Не случайно, что Чарльз Дарвин и Альфред Рассел Уоллес, независимо друг от друга открывшие естественный отбор, оба обрели прозрение во время путешествий в дальние страны: Дарвин совершал длительное путешествие на корабле «Бигль», а Уоллес находился на Малайском архипелаге. Чтобы осознать всеобъемлющий закон природы, необходимо было видеть природу во всем ее многообразии. Новизна впечатлений от экзотических существ и ландшафтов позволила обоим ученым разглядеть такие закономерности, которые сложно было бы заметить в обычных обстоятельствах, ведь зяблик — это всего лишь зяблик, если вы видите его на своем заднем дворе. Но чтобы понять основные элементы механизма эволюции — как индивидуальные признаки передаются из поколения в поколение, — нужно было сфокусироваться на более обыденных предметах. Мендель сделал открытие, заново изучив природный механизм, который был знаком людям лучше, чем любой другой. Несмотря на то что он никогда не стремился к сельской жизни, Мендель воспользовался технологией, проверенной до него бесчисленными садоводами и огородниками, превратив простые выводы, сделанные в ходе сельскохозяйственных работ, в научные законы наследственности.
Когда археологи просеивают почву на территории древнего поселения, они ищут семена, чтобы определить, существовало ли здесь земледелие. Если они находят зерна или орехи большего размера, чем у соответствующих диких видов, значит, кто-то отбирал растения с предпочтительными признаками. Для земледельца это самая естественная вещь на свете. Однажды после обеда мы с Ноа очищали кукурузные початки, вынимая зерна из их гнезд и бросая в металлическую миску. Мы собирались смолоть зерна, чтобы сделать кукурузную кашу, но, если бы мы отбирали зерна для посева, наш выбор был бы очевиден. Среди всех этих твердых старых початков нам попался один с крупными спелыми зернами, которые легко выпадали из своих гнезд.
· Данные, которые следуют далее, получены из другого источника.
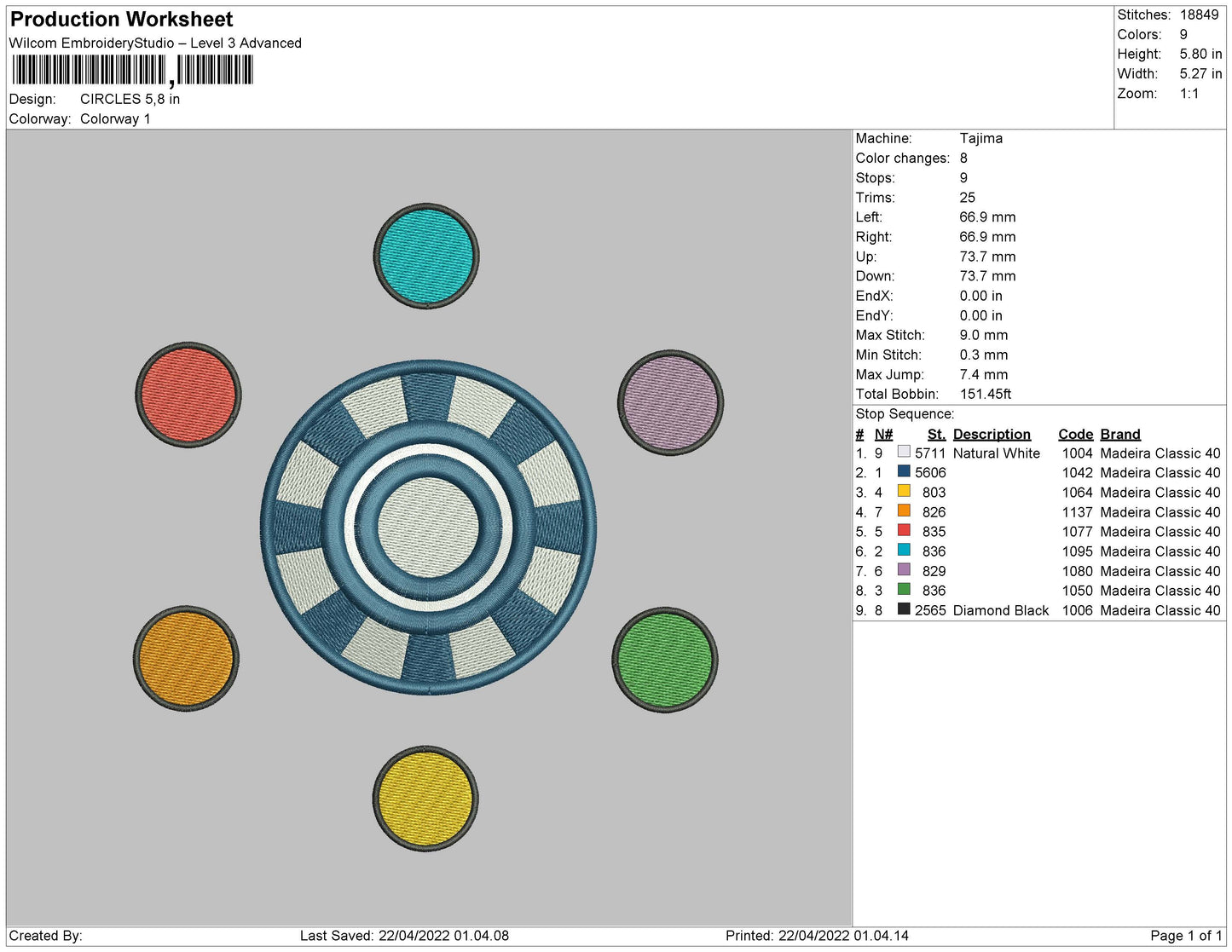Click the Code column header
The width and height of the screenshot is (1232, 952).
coord(1075,434)
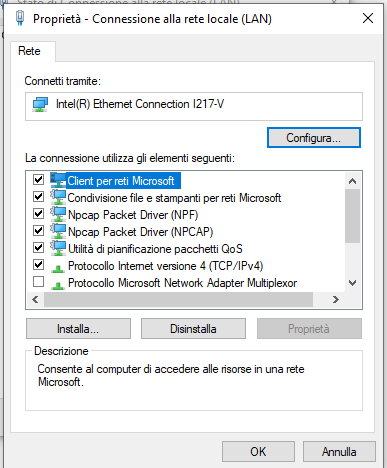Toggle Utilità di pianificazione pacchetti QoS checkbox
Screen dimensions: 387x468
pos(38,248)
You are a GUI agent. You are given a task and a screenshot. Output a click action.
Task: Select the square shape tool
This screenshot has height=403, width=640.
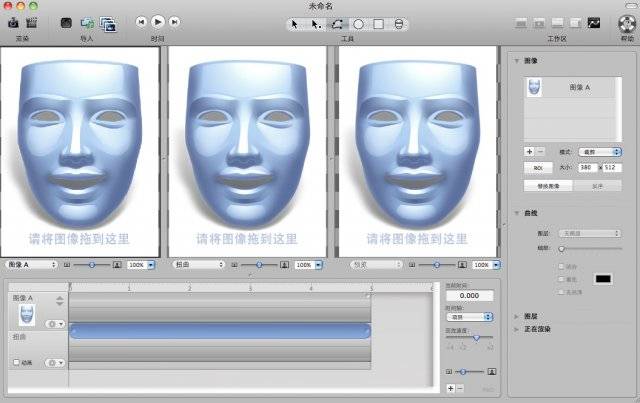pyautogui.click(x=379, y=22)
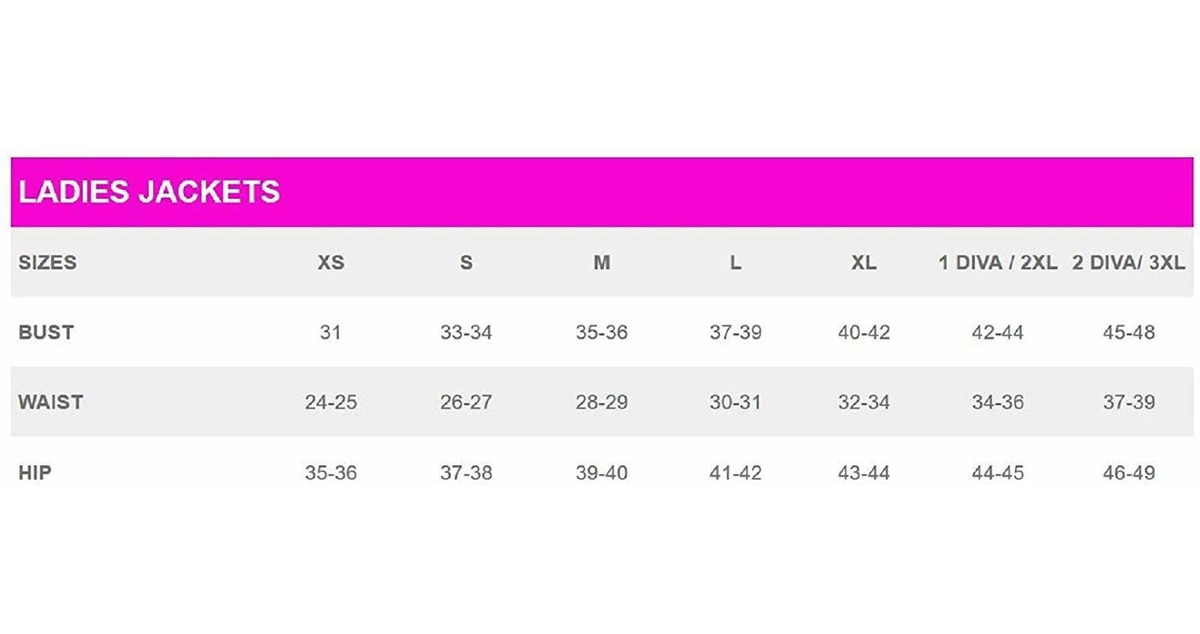Click the 1 DIVA / 2XL header

997,263
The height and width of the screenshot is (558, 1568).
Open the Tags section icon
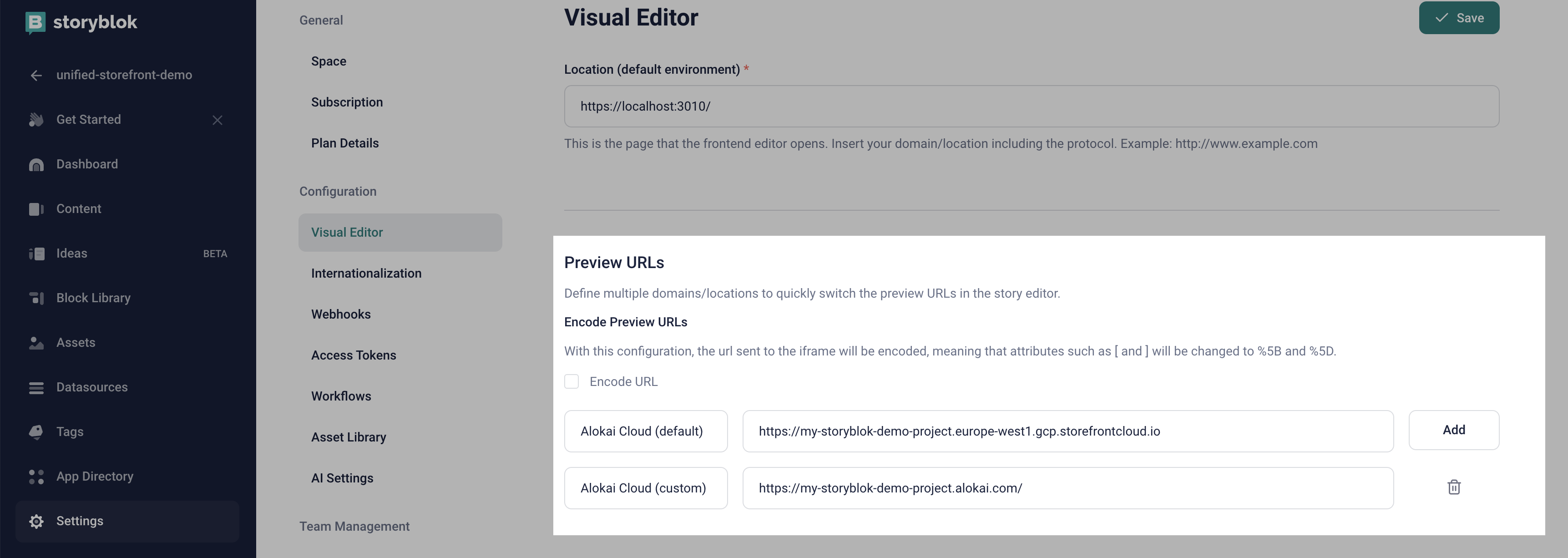click(36, 431)
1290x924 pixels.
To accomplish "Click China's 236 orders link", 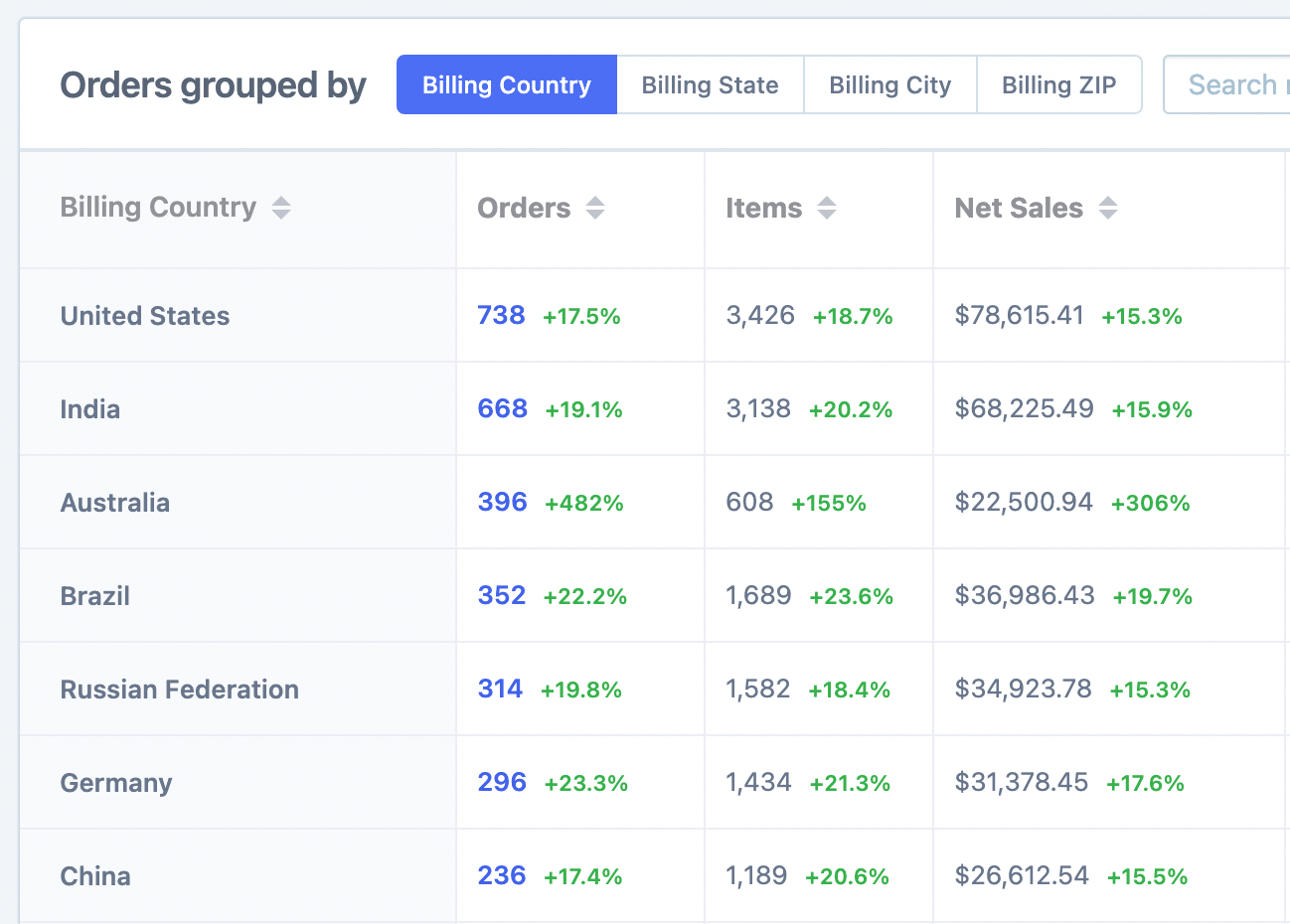I will pos(501,875).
Большие зерна, легкие в переработке — вот два признака, которые лучше всего подходят для искусственного отбора.
Во времена Менделя селекция растений достигла такого уровня, что каждый регион мог похвастаться дюжинами местных разновидностей гороха, не говоря уже о бобах, салате-латуке, клубнике, моркови, пшенице, помидорах и множестве других сельскохозяйственных культур. Люди не имели представления о генетике, но каждый понимал, что растения (и животных) можно значительно изменить путем искусственного отбора. Например, из единственного вида сорняка из семейства капустных (или крестоцветных), растущего на средиземноморском побережье, с течением времени было получено более полудюжины известных овощей. Земледельцы, заинтересованные в сочных листьях, вывели из нее кочанную, листовую и кудрявую листовую капусту (кале). Отбор растений со съедобными боковыми почками и цветочными побегами позволил получить брюссельскую капусту, цветную капусту и брокколи, а отбор растений с толстым стеблем — кольраби. В некоторых случаях для улучшения культуры нужно было просто сохранять самые крупные семена, но иногда требовался более изощренный подход. Ассирийцы начали методично опылять вручную финиковые пальмы более 4000 лет назад, а в эпоху династии Шан (1766–1122 гг. до н. э.) китайские виноделы улучшили сорт проса, нуждавшийся в защите от перекрестного опыления. Наверное, никто лучше не выразил безотчетную связь между выращиванием растений и их изучением, чем народ менде в Сьерра-Леоне, у которых глагол «исследовать» происходит от фразы «пробовать новый рис».